This studio for a graphic design artist is situated on a narrow parcel of land surrounded by high boundary walls and dense greenery. The pavilion is an annex to an existing residential building and seamlessly integrates outside and inside, using the exterior boundary walls of the plot to generate an interiority for the project. The brief was to allow for maximum transparency and openness while building the project quickly and cheaply. Additionally, the foundations and structure are designed such that in the future the building can grow vertically by an additional two stories.
The pavilion is thought of as a classical “object in space,” retaining its formal autonomy while establishing strong spatial connections to the dense green backyard. The pavilion is entirely transparent on all three sides with the only wall being toward the side of the existing house. A small toilet and pantry orient the building gently toward the main space of the garden.
The pavilion is conceived as a slender steel exoskeleton with a rainscreen on the inside of which a glass box is housed. This allows for a layered reading of space. The literal transparency of the glass expands the perception of the pavilion to the edge of the boundary walls of the site. The concrete plinth distinct on which the building sits further acknowledges the distinction of the pavilion from its immediate site.
Large sliding glass doors and painted steel columns establish an order for the project that is at once universal and distinct from the neighboring house. Two long rectilinear skylights run along the entire length of the studio. One of the skylights separates a brick wall from the steel structure while the other cuts across the studio perpendicularly articulating the space into two parts.
The Steel “box” exoskeleton consists of mild steel columns 66x33mm — these are doubled up to reinforce an idea of slenderness. The roofing structure consists of a thin truss system made up of 50x50mm square MS sections. This truss system supports 15 precast funicular concrete shells that generate the spanning system for the roof.

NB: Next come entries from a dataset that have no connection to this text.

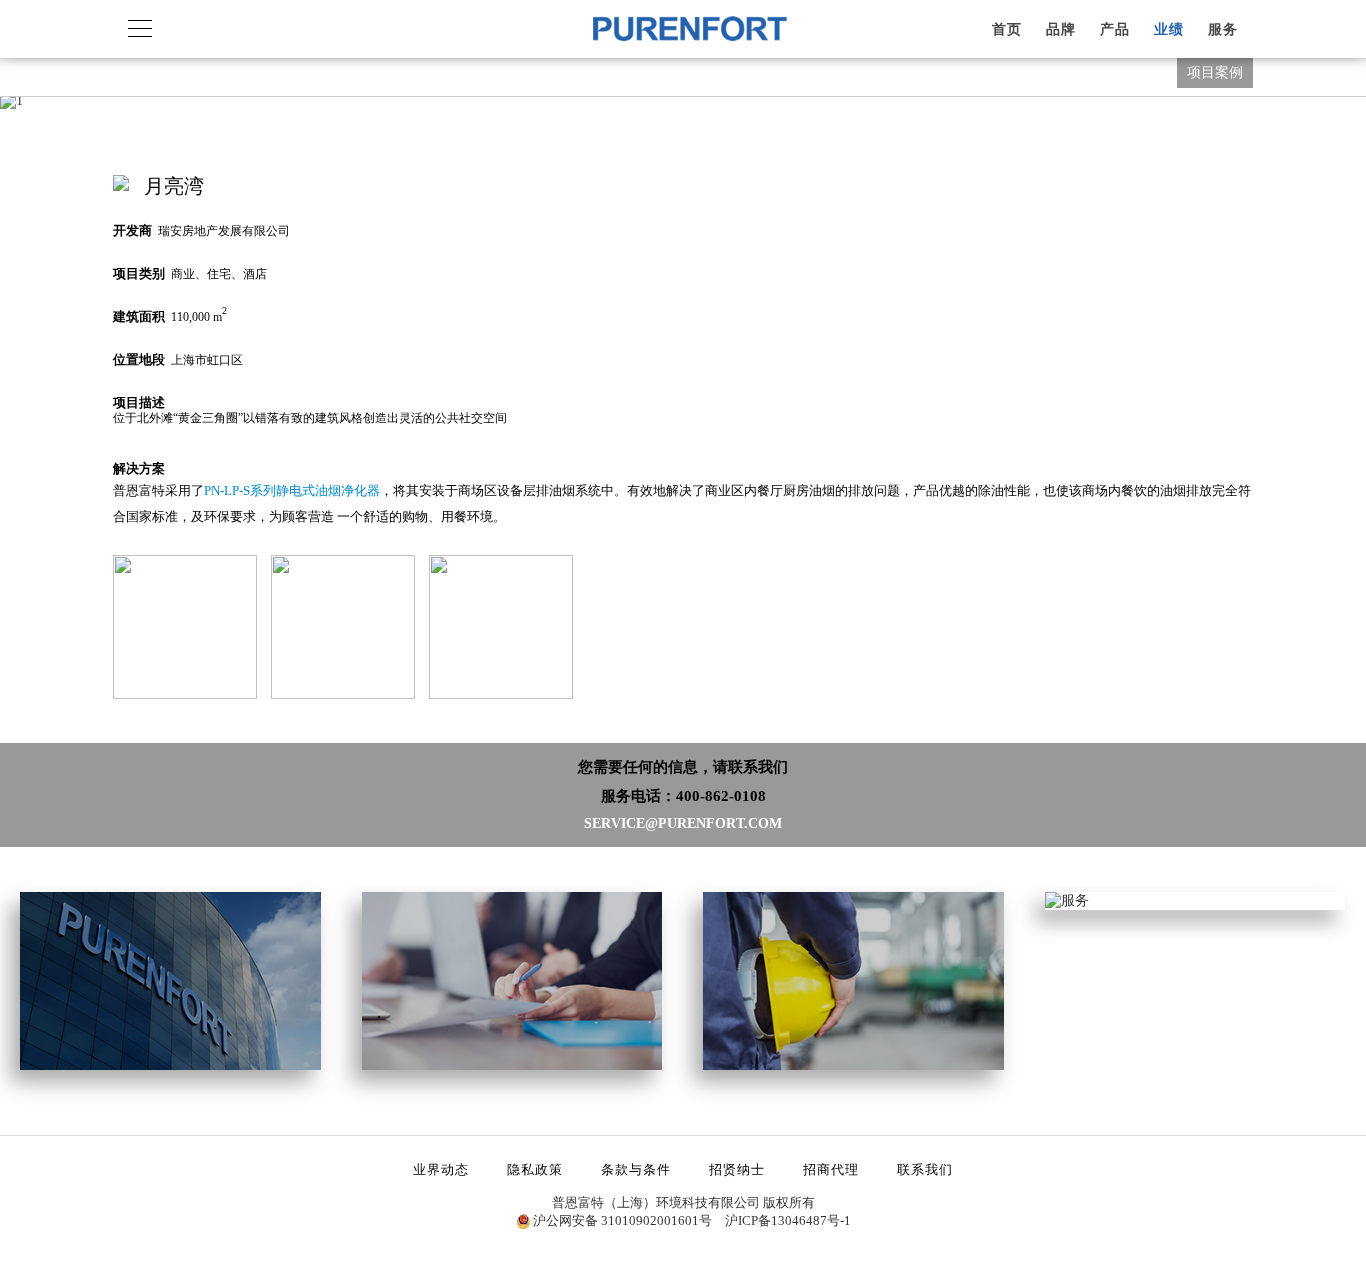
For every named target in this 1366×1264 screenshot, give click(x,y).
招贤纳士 (737, 1169)
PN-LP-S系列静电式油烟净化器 (292, 490)
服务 (1223, 29)
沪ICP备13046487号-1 (788, 1220)
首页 (1007, 29)
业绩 (1169, 29)
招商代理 (831, 1169)
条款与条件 (636, 1169)
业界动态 (441, 1169)
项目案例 (1215, 72)
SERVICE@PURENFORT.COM (683, 823)
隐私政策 (535, 1169)
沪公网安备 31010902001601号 (622, 1220)
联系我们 (925, 1169)
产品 (1115, 29)
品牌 (1061, 29)
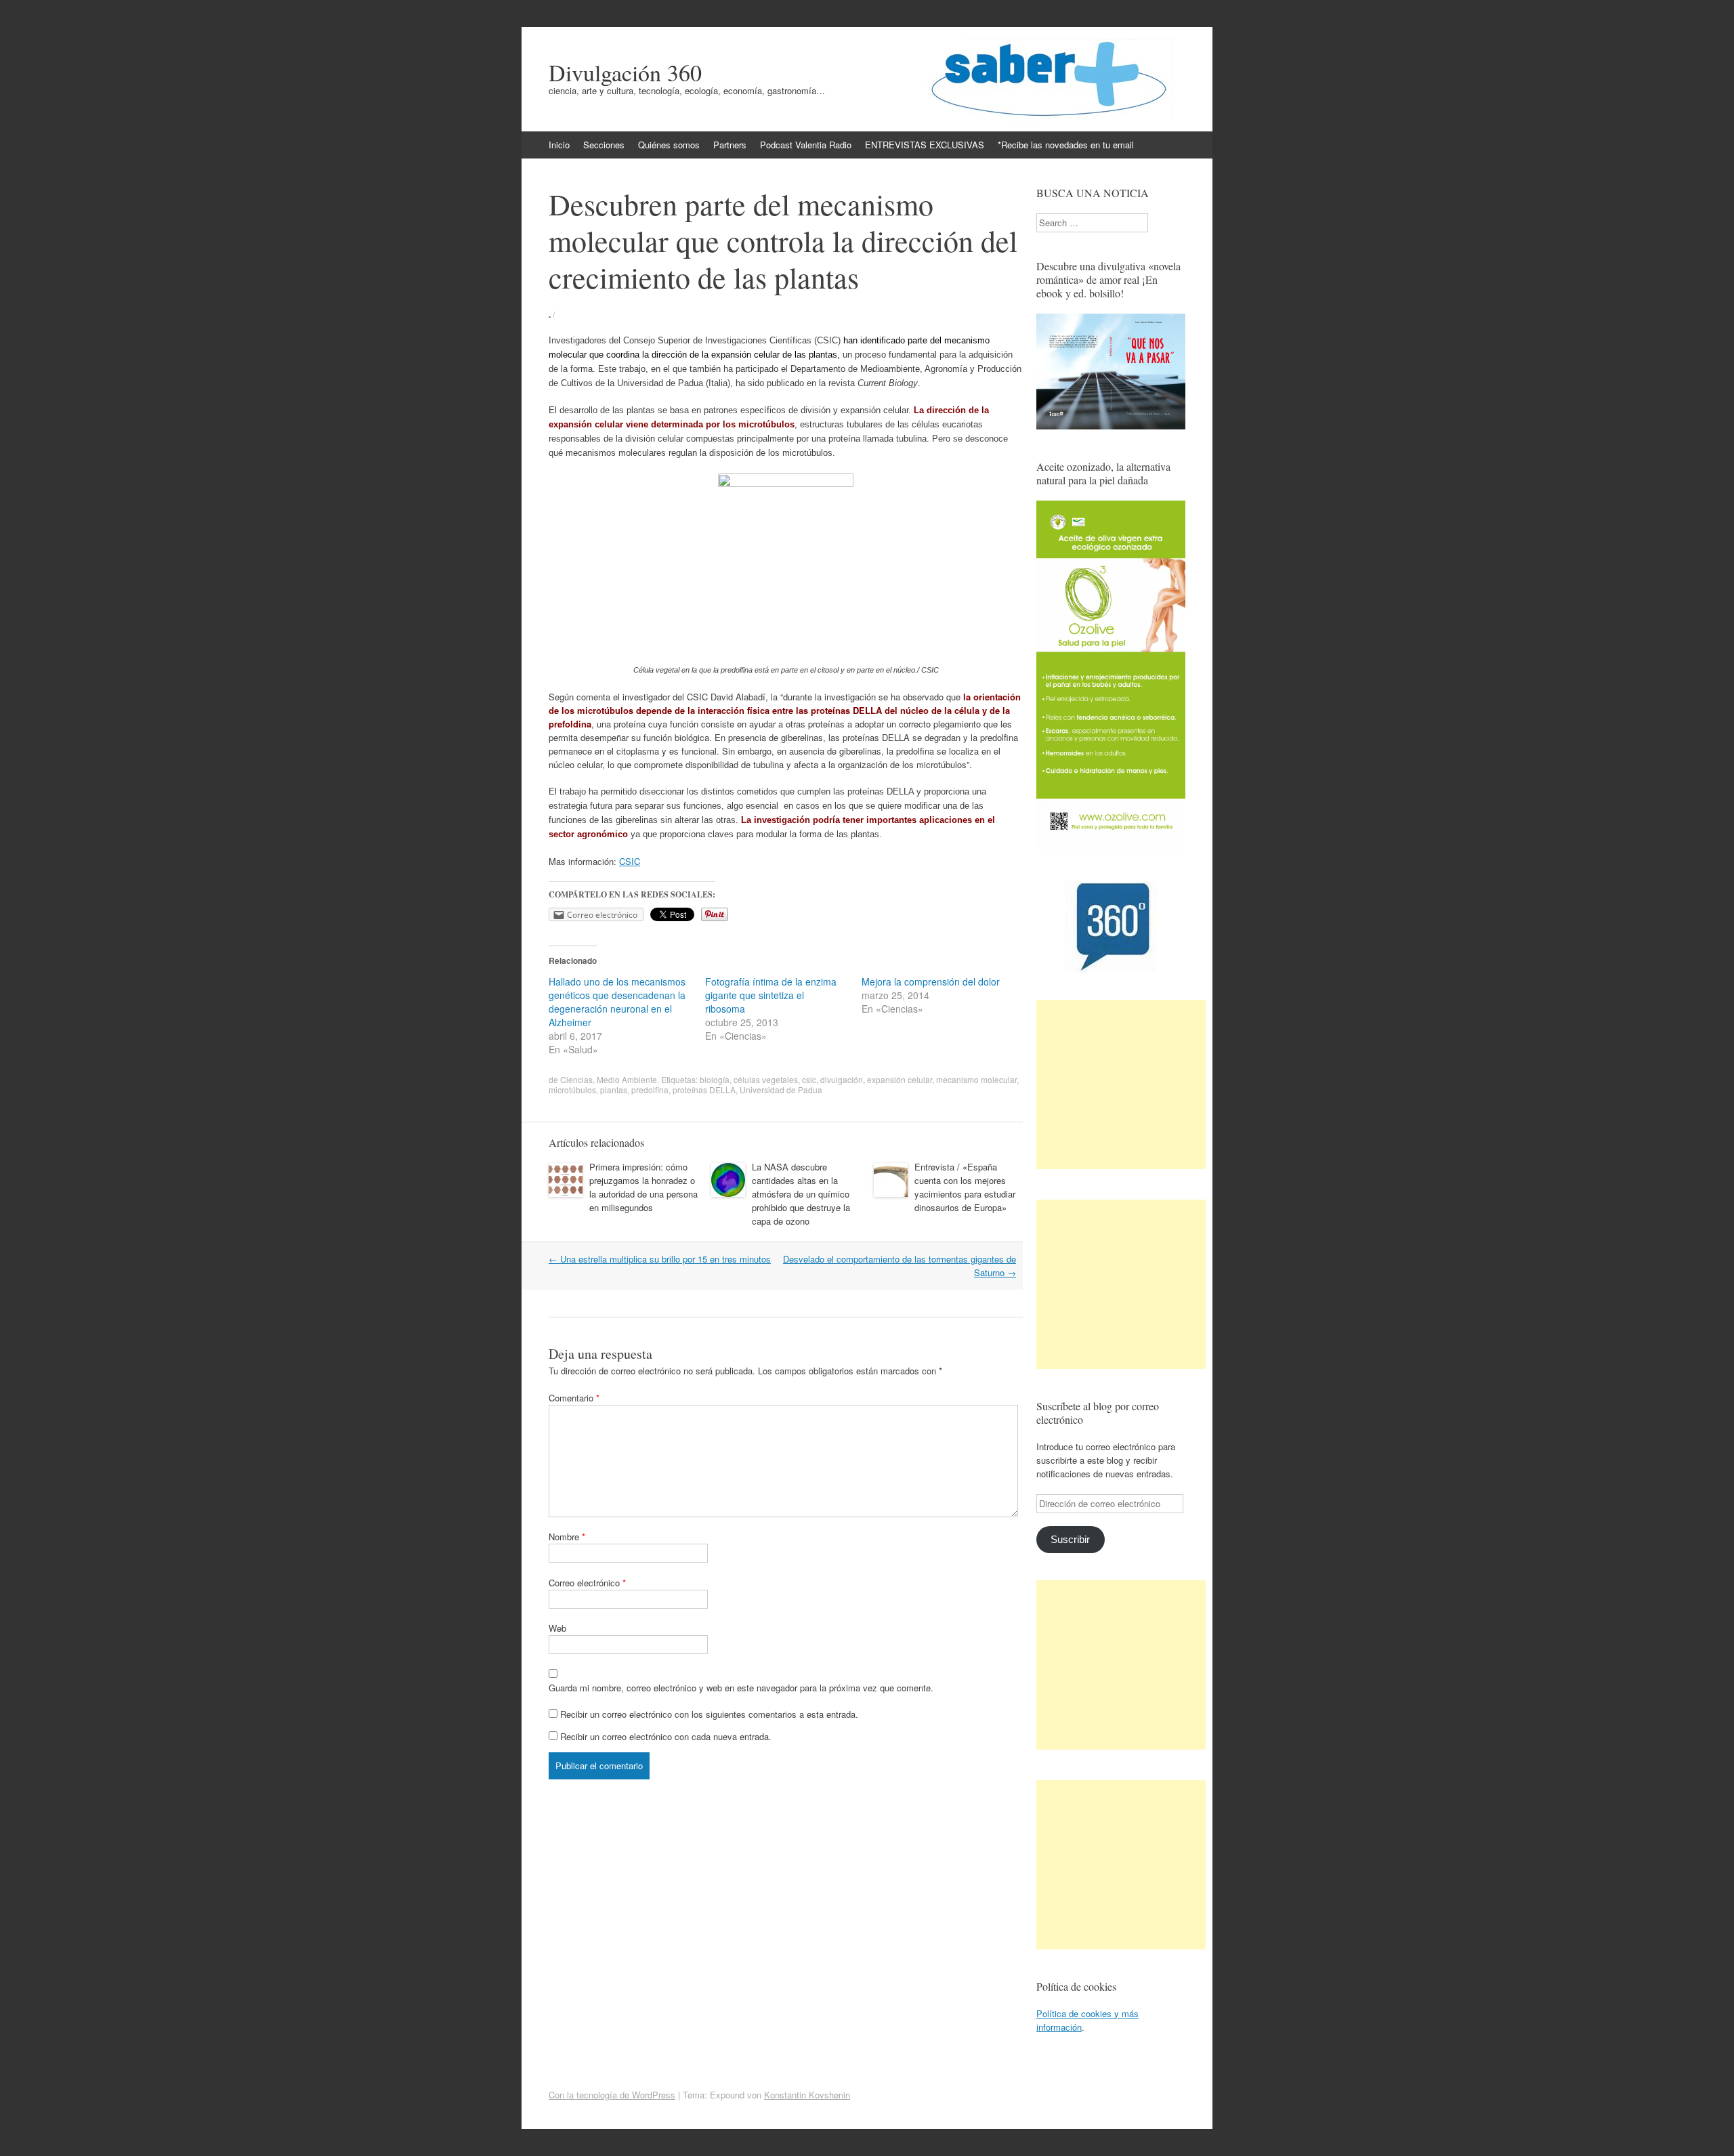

A handcrafted wooden rain screen will sit on the upper panels of the structure on three faces of the pavilion. In addition to being a secondary skin, it will also act as protection from glare and lashing rain. Combining hand craftsmanship with the industrial logic of a precast steel frame construction problematizes and questions the assumed coherence of these material orders, especially considering the reality of small contractor driven construction practices in India. In practice, contractors and steel fabricators, operating at the domestic scale, inevitably use the default practices of in-situ construction, where steel is still measured, cut, welded and finished on site. Hence as architects we do not consider these orders to be as distinct as they theoretically appear to be, and in fact celebrate the customizable and handmade quality of these systems.
The foundations of the pavilion provide for a three-storied building, allowing the pavilion to grow accretively over time. This idea of incremental growth is central to the formal strategy of the project and allows an open-ended field of possibilities — a genealogy of future growth, carrying the embedded potential for evolution. Form is not thought of as static but one that is responsive to the future needs of program and economy. The detailing of the structure reflects this open-endedness. The steel columns connect to the horizontal slab (roof) only through lateral connections. In this sense the uninterrupted vertical columns are both a structural requirement as well as symbolic of the unfinished nature of the project.